RMBS portfolios have limited exposure to loans in ZIP codes that were included in LA County's mandatory evacuation zones, according to Fitch Ratings. Non-prime loans, which have the highest exposure, only account for 1.18% of the outstanding $63.25 billion non-prime/non-QM collateral balance rated by Fitch, said Court Lake, a senior director in Fitch's RMBS team. In total, Fitch rates $275.95 billion worth of private-label securities RMBS portfolios in the U.S.

Fitch identified fifteen deals whose portfolios have exposures of 4%-9% in the mandatory evacuation zones, with the highest being Everbank 2013-01 at 8.66%, Lake said.

Non-prime loans account for 1.18% of the outstanding $63.25 billion non-prime/non-QM collateral balance rated by Fitch.
Court Lake, senior director, RMBS, Fitch Ratings

Although the wildfires are bound to lead to an increase in delinquencies and temporary interest shortfalls to bondholders, a few familiar structural characteristics support eventual repayment, Lake said. Interest for all classes—other than AAA—can be deferred. Non-QM loans benefit from strong credit enhancement structures. Other mitigating factors include servicer advancements as well as excess spread which can be used to cover periodic shortfalls or absorb collateral write-downs.

KBRA puts the exposure of its rated RMBS portfolios in ZIP codes affected by the wildfires at 1.3% of current balances.

"Twenty-four KBRA-rated RMBS transactions out of 637 rated transactions have over 5% exposure to properties located in affected counties," KBRA said in its "KBRA-Rated RMBS Exposure to Los Angeles Wildfires" report.

Analysts believe the vast majority of properties in the wildfire zone have hazard insurance, including coverage for fire and smoke with policies expected to be current due to servicer advancing and force-placed insurance protocols. Following natural disasters, servicers typically support affected borrowers through actions such as postponing foreclosure actions and offering payment assistance.

According to Morningstar DBRS's January 15 report "Los Angeles Area Wildfires Will Cause Record Insured Losses; Solutions to Address Insurability Are Needed", the LA area wildfires are likely to have caused $30 billion in insured losses. "The impact on leading California property insurers is likely to be significant but manageable, given the industry's diversified risk exposures and its access to global reinsurance capacity," the ratings agency said.

Insurance absorbs the blows

While deal structures are living up to their tasks of supporting MBS notes, the mortgage market has another issue that is only expected to worsen. Major insurers had already stopped issuing new policies, while regulators attempted to address affordability and insurability issues. Reinsurance costs are likely to be negatively affected as well, further challenging the ability of primary insurers to provide coverage, Morningstar DBRS said.

• [WORK INSTRUCTIONS]
(A) In the article on RMBS exposure to the Los Angeles wildfires, copy the passage starting with "RMBS portfolios have" and going on through "8.66%, Lake said.".
(B) According to the article on RMBS exposure to the Los Angeles wildfires, which deal had the highest exposure among the fifteen that Fitch identified in the mandatory evacuation zones?
(C) Extend the article on RMBS exposure to the Los Angeles wildfires, picking up after its final sentence.

• [GIVEN INFORMATION]

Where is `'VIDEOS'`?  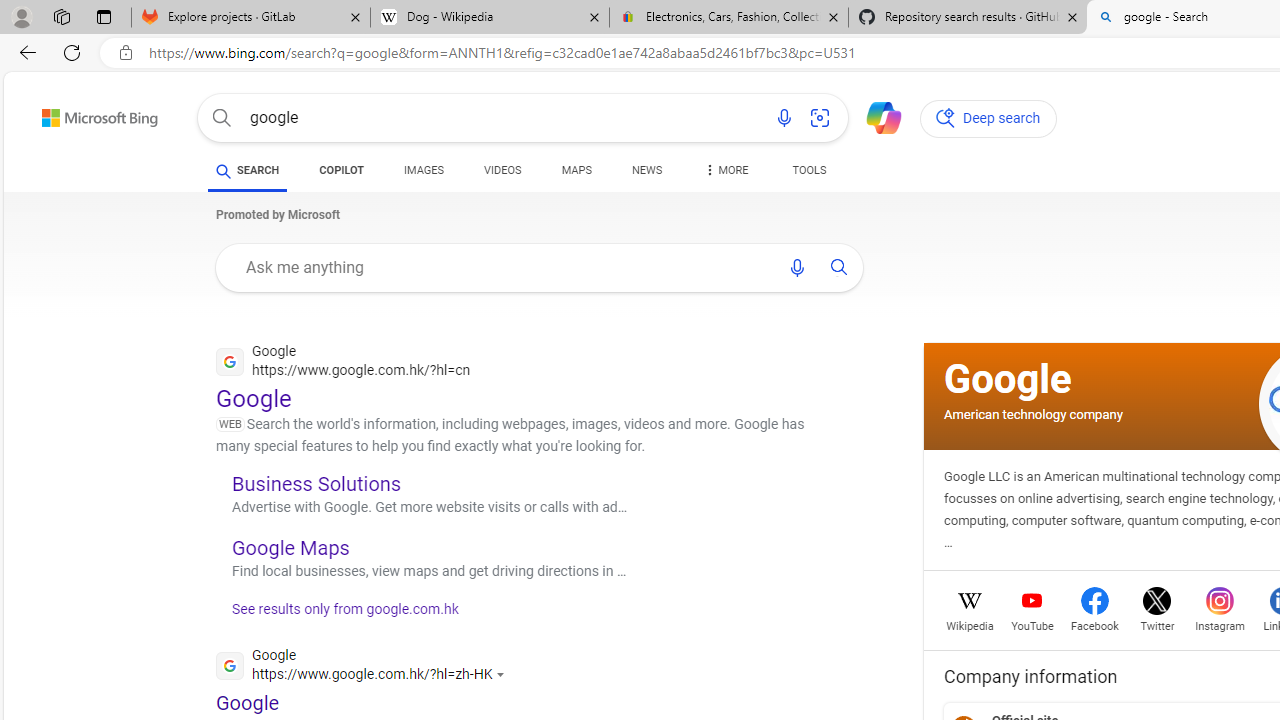
'VIDEOS' is located at coordinates (503, 172).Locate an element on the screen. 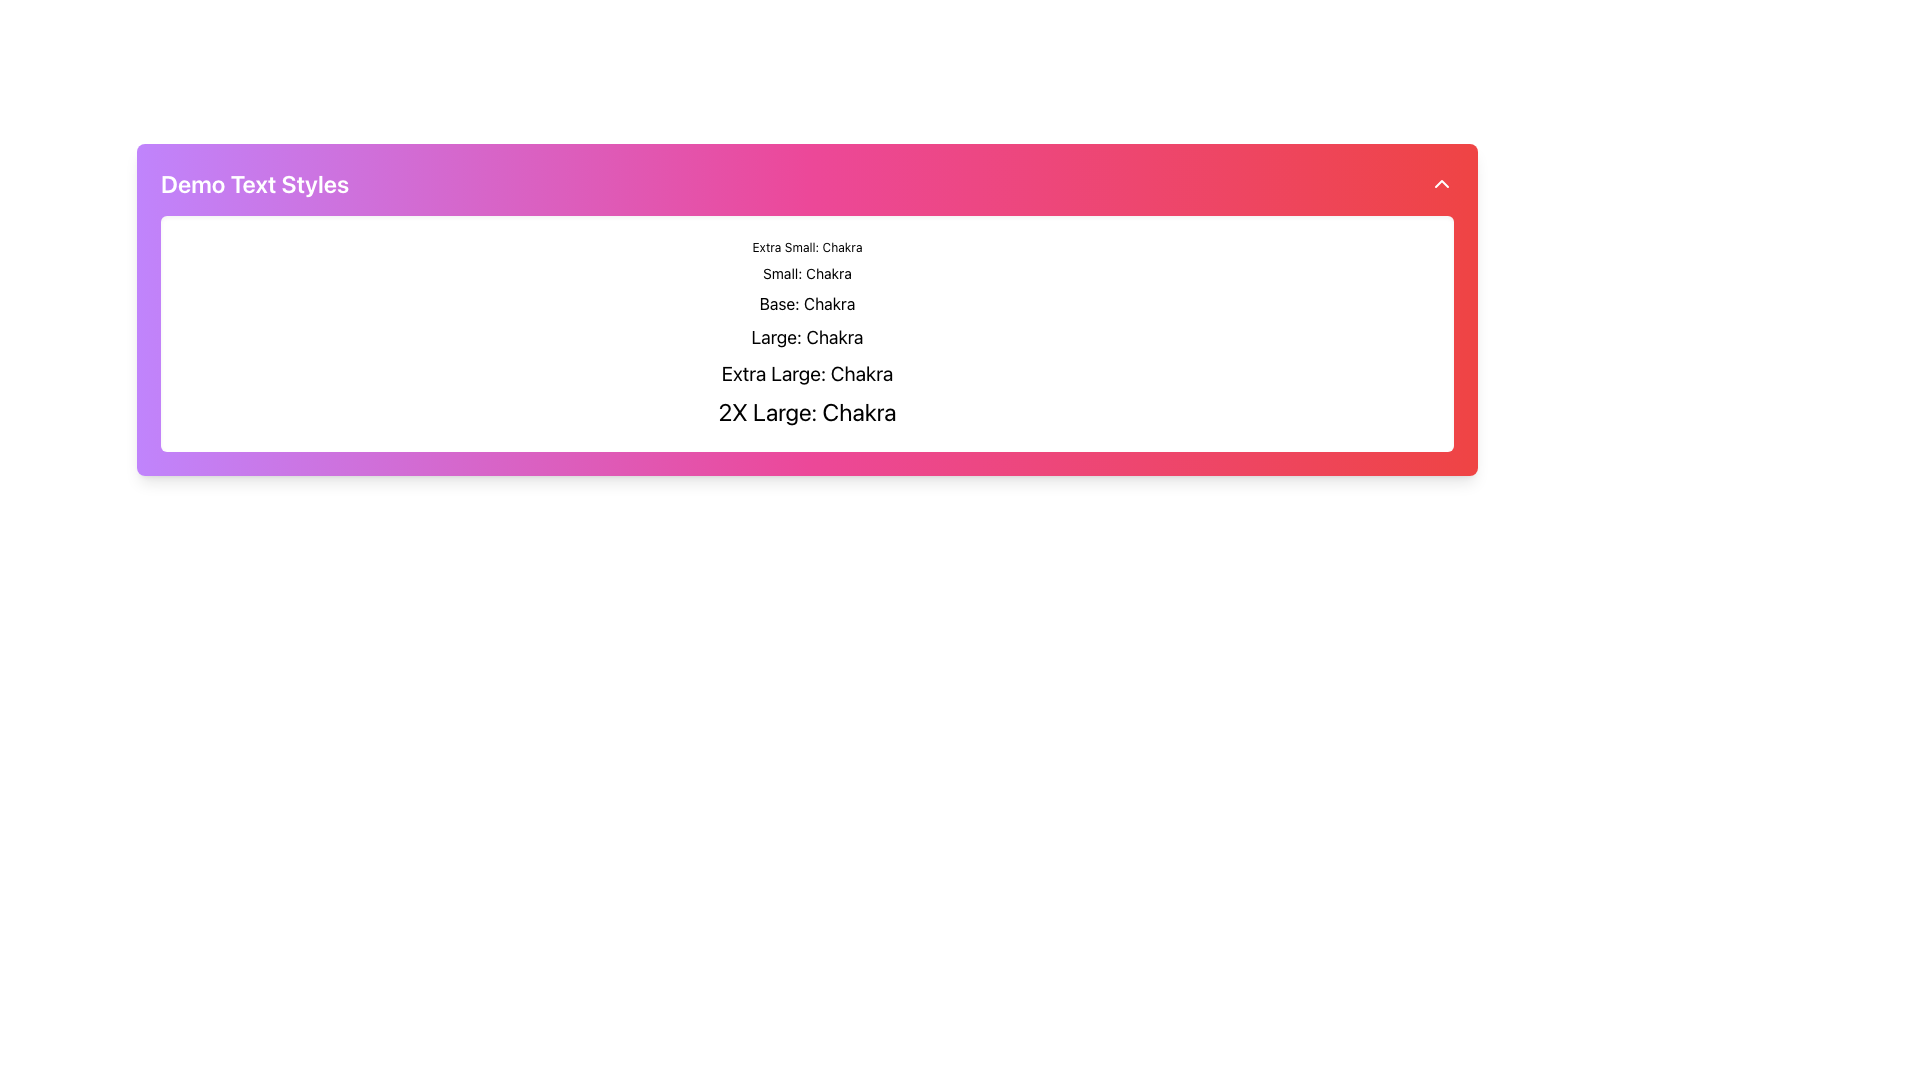  the Title bar with interactive control is located at coordinates (807, 184).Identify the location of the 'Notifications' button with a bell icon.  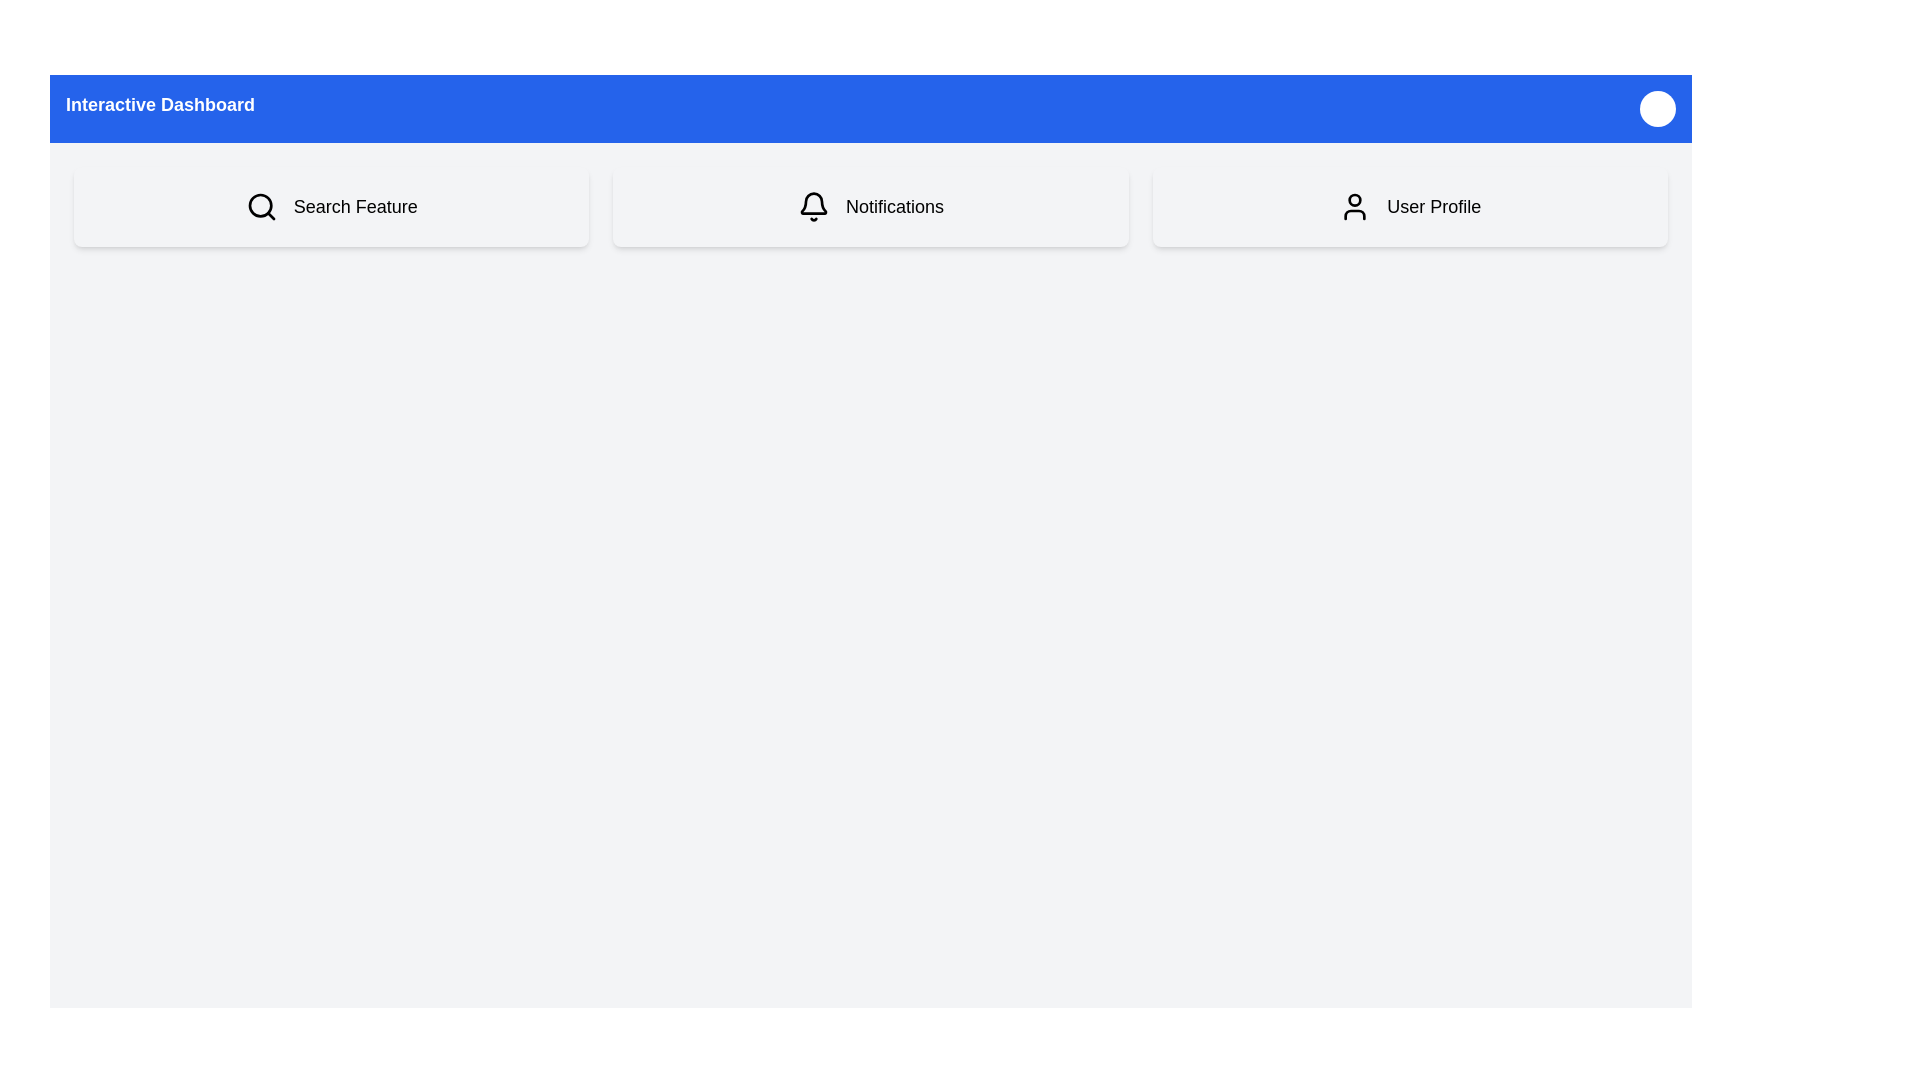
(870, 207).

• [TASK-BY-TASK OUTPUTS]
(A)
RMBS portfolios have limited exposure to loans in ZIP codes that were included in LA County's mandatory evacuation zones, according to Fitch Ratings. Non-prime loans, which have the highest exposure, only account for 1.18% of the outstanding $63.25 billion non-prime/non-QM collateral balance rated by Fitch, said Court Lake, a senior director in Fitch's RMBS team. In total, Fitch rates $275.95 billion worth of private-label securities RMBS portfolios in the U.S.

Fitch identified fifteen deals whose portfolios have exposures of 4%-9% in the mandatory evacuation zones, with the highest being Everbank 2013-01 at 8.66%, Lake said.

(B) Everbank 2013-01, at 8.66%.

(C)
While the insurance industry has sufficient resources to cover current estimates of insured claims, the wildfires will significantly drive up the future cost of insurance premiums, according to KBRA.

After stabilization

After the wildfires, there could be some risk of higher premature prepayment of mortgages. There was a notable increase in prepayment speeds for properties damaged by previous California wildfires, compared to properties one to two miles outside the wildfire perimeter, according to "California Wildfires, Property Damage, and Mortgage Repayment", a paper that the Federal Reserve Bank of Philadelphia published in November 2023.

The losses that are reported will be minor and will be disproportionately allocated to the most junior tranches in the RMBS pools.
Ed Reardon, head of securitization research, Deutsche Bank

"There could be a risk of borrowers prepaying loans if their insurance is insufficient to incentivize them to rebuild their homes," said Ed Reardon, Deutsche Bank's head of securitization research. However, given the low exposure of non-QM RMBS collateral to the wildfire ZIP codes, the impact of prepayment speeds is likely to be muted, Reardon said.

"There may be underinsurance, there might be prolonged disputes and legal fees plus other things that will add up to losses," he said. "But I think the losses that are reported will be minor and will be disproportionately allocated to the most junior tranches in the RMBS pools."

Fitch's Lake warned that there could be insurance shortfalls for prime jumbo mortgages with balances of more than $3 million, given that California's FAIR Plan caps benefits at $3 million. This is a syndicated fire insurance pool comprising all licensed P&C insurers in California, which acts as an insurer of last resort for people unable to get coverage. However, prime jumbo mortgage-borrowers are likely to have the financial resources to cover rebuilding costs, Lake said.